>>>>>

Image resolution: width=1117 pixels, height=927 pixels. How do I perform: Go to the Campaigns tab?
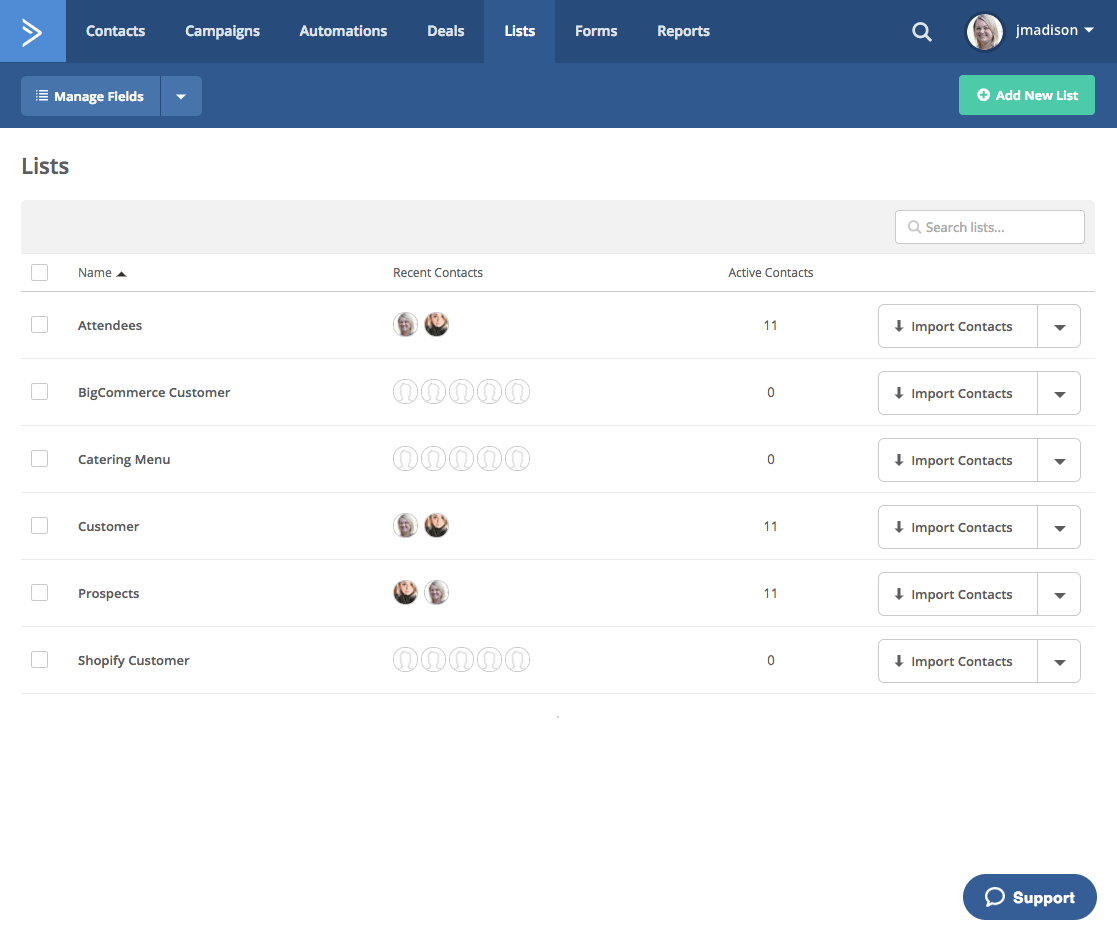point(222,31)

<<<<<
>>>>>

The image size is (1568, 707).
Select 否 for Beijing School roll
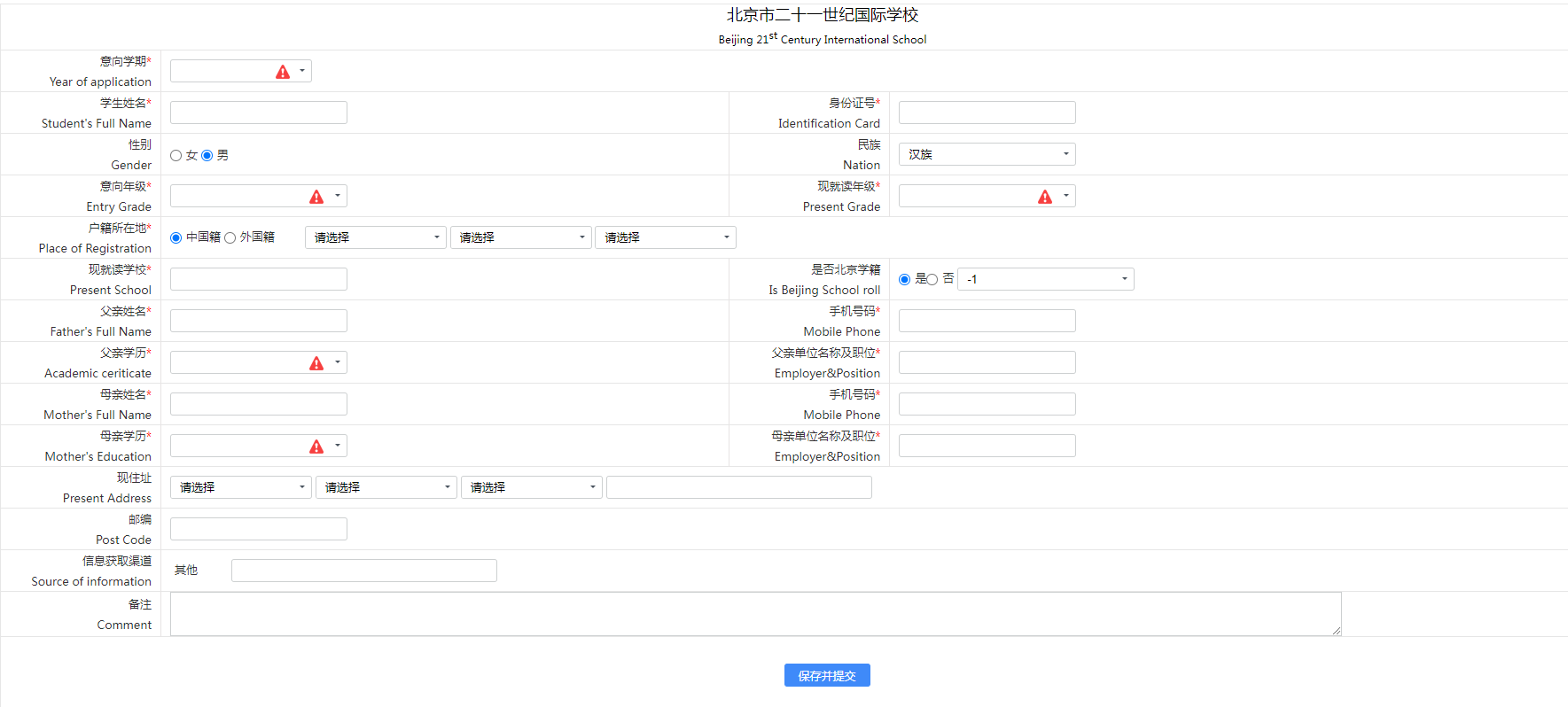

<<<<<
>>>>>

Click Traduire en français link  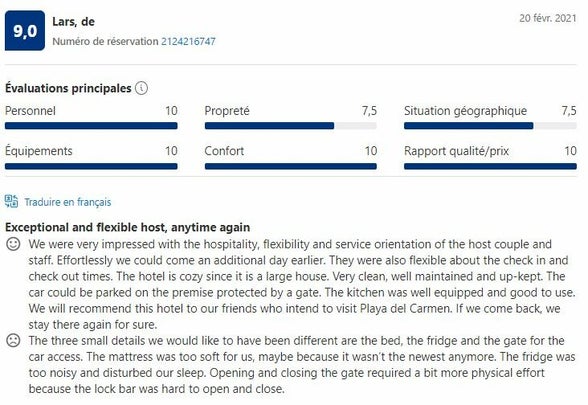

<<<<<

Retype, exactly and in full, the lines above from the one containing "The image size is (1568, 707)." through the one containing "Select 否 for Beijing School roll".

■ Solution to this task:
The image size is (1568, 707).
Select 否 for Beijing School roll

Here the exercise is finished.